---------- Dataset records ----------

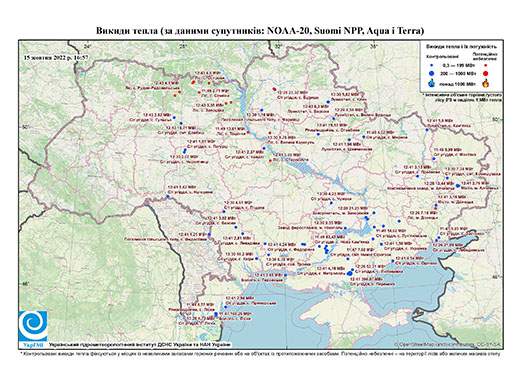
Task: Click the small blue dot in legend
Action: 432,65
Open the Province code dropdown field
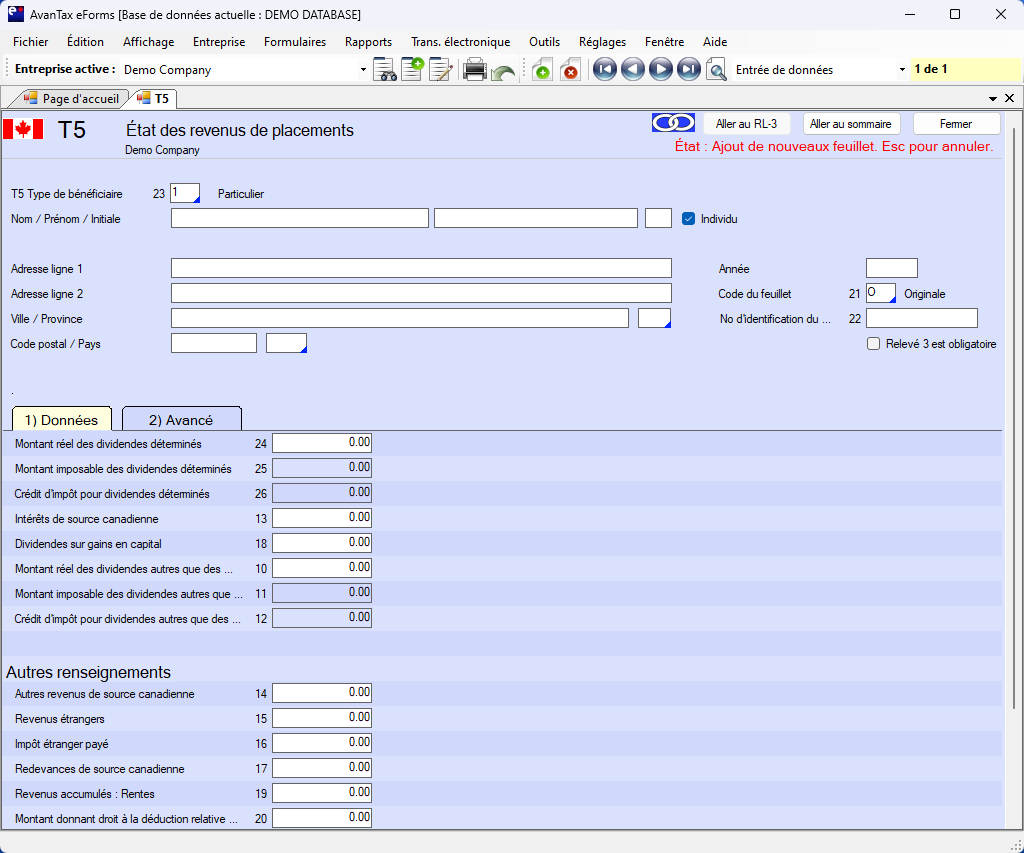 pyautogui.click(x=655, y=319)
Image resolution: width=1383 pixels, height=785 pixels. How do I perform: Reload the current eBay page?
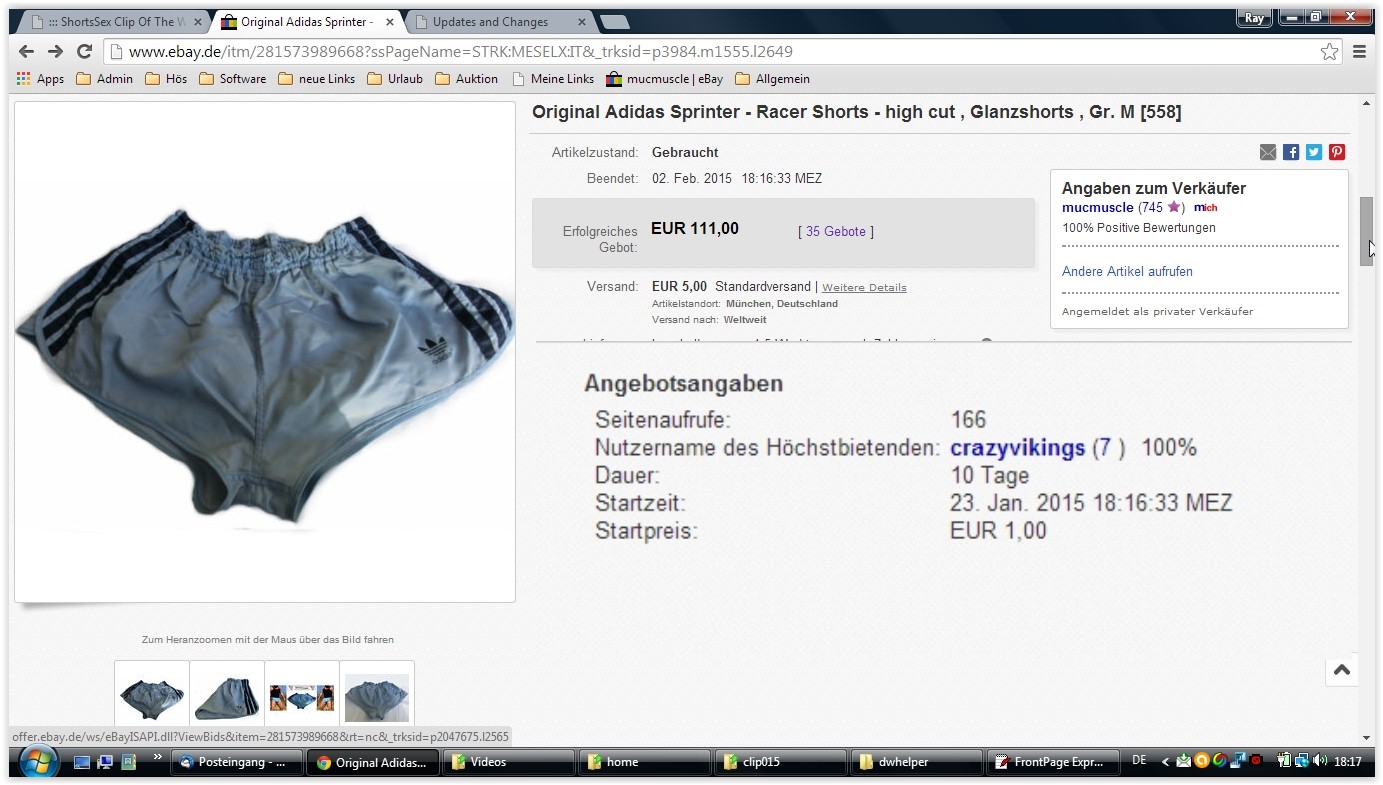click(85, 52)
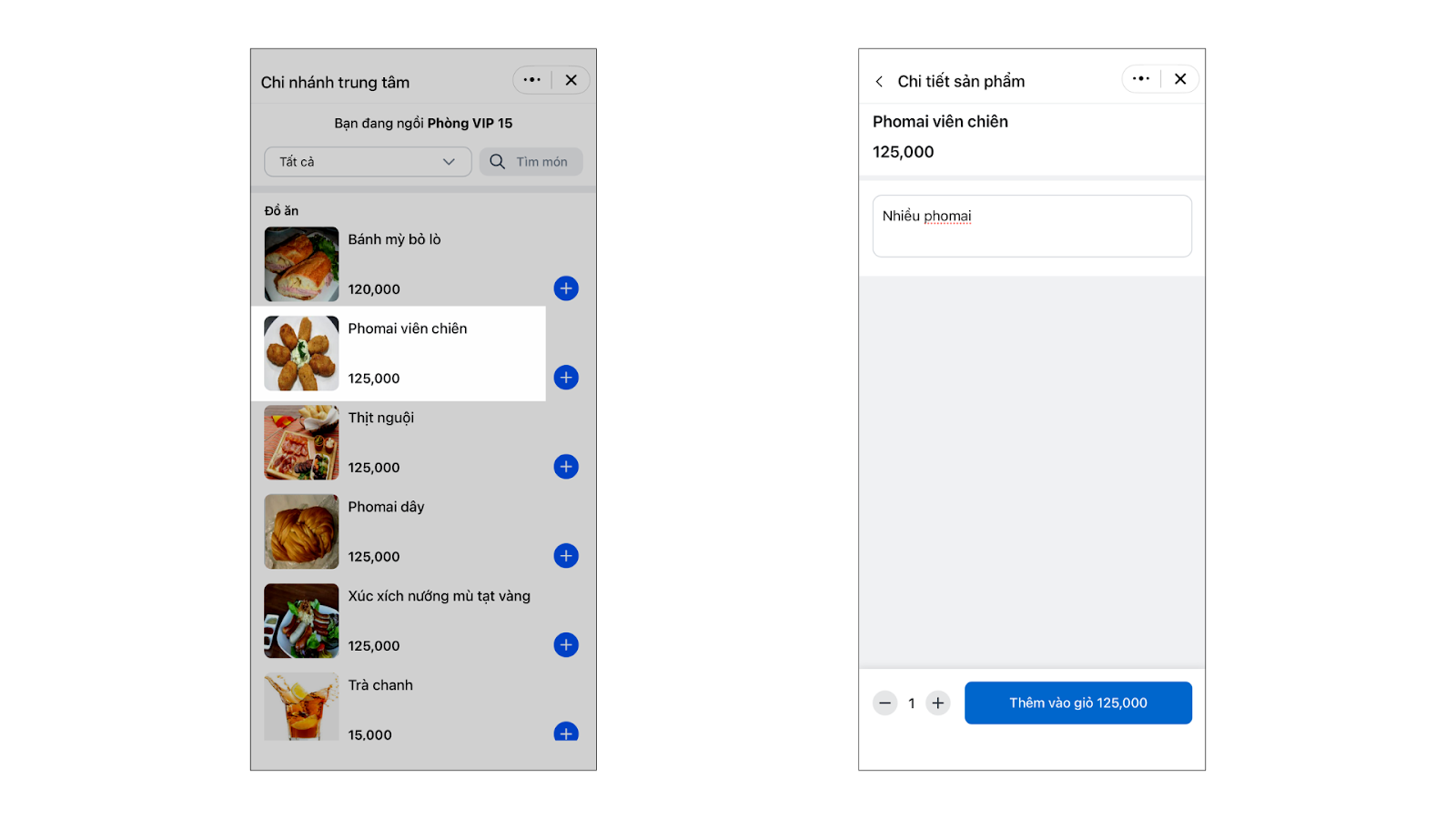Image resolution: width=1456 pixels, height=819 pixels.
Task: Open the Phomai dây item title
Action: [386, 507]
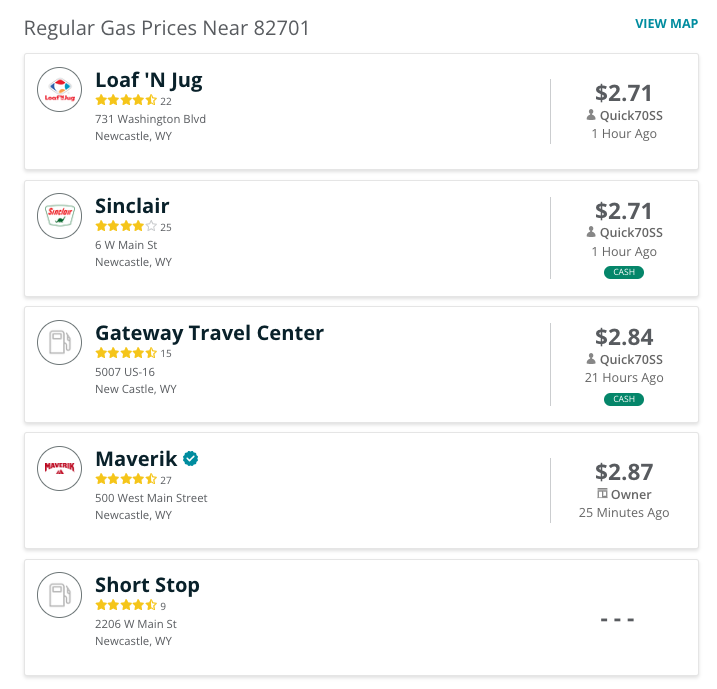717x689 pixels.
Task: Click Short Stop's missing price dashes
Action: 617,620
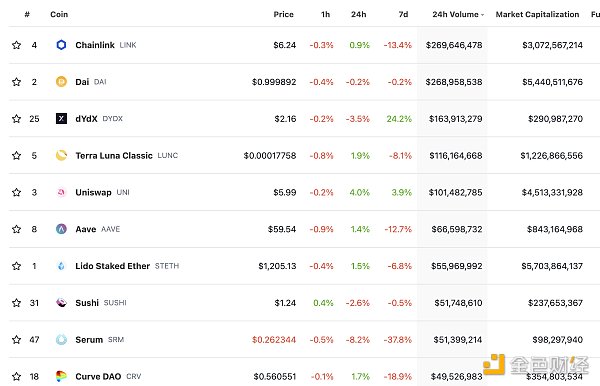The image size is (600, 386).
Task: Toggle favorite star for Serum
Action: tap(16, 339)
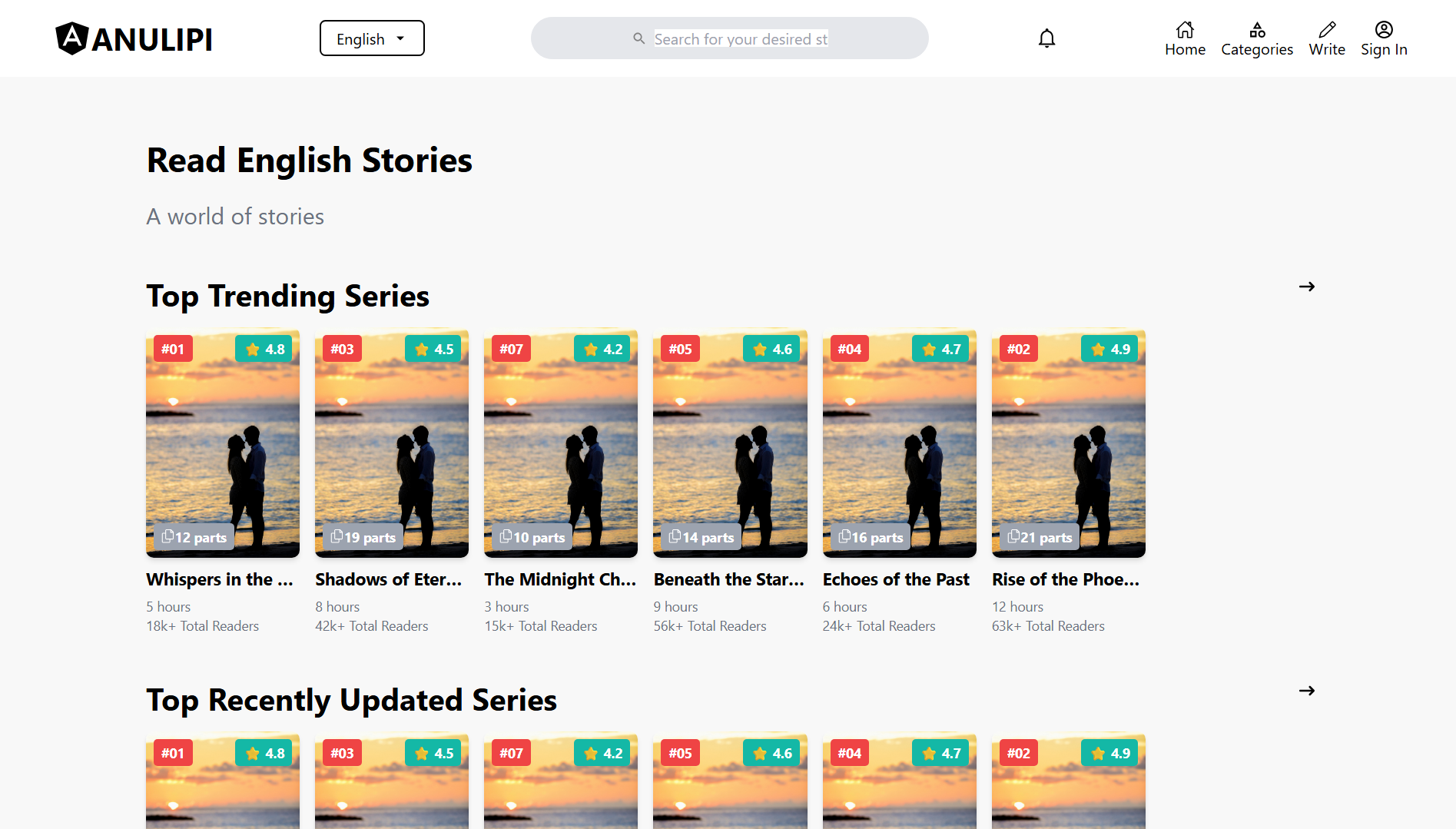This screenshot has width=1456, height=829.
Task: Click the #02 rank badge in Trending
Action: pyautogui.click(x=1018, y=349)
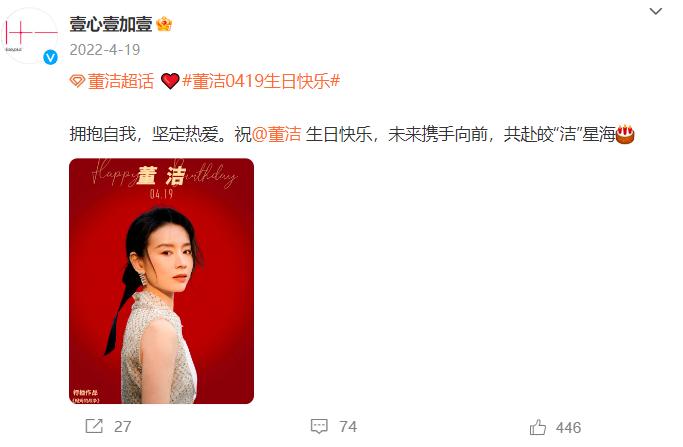Viewport: 683px width, 447px height.
Task: Enlarge the red birthday poster image
Action: [162, 281]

----------

Work request
A word-for-word repeat is expected of the lines from the one with "Image resolution: width=1383" to the end of the data, both included; pictures are not part of it.

Output of the task
Image resolution: width=1383 pixels, height=785 pixels. How do I perform: Reload the current eBay page?
click(85, 52)
Image resolution: width=1456 pixels, height=819 pixels.
Task: Open the Phomai dây item title
Action: [386, 507]
717x689 pixels.
Task: Click Short Stop's missing price dashes
Action: 617,620
The image size is (600, 386).
Task: Toggle favorite star for Serum
Action: tap(16, 339)
This screenshot has width=1456, height=829.
Task: Click the #02 rank badge in Trending
Action: pyautogui.click(x=1018, y=349)
Viewport: 683px width, 447px height.
Task: Enlarge the red birthday poster image
Action: [162, 281]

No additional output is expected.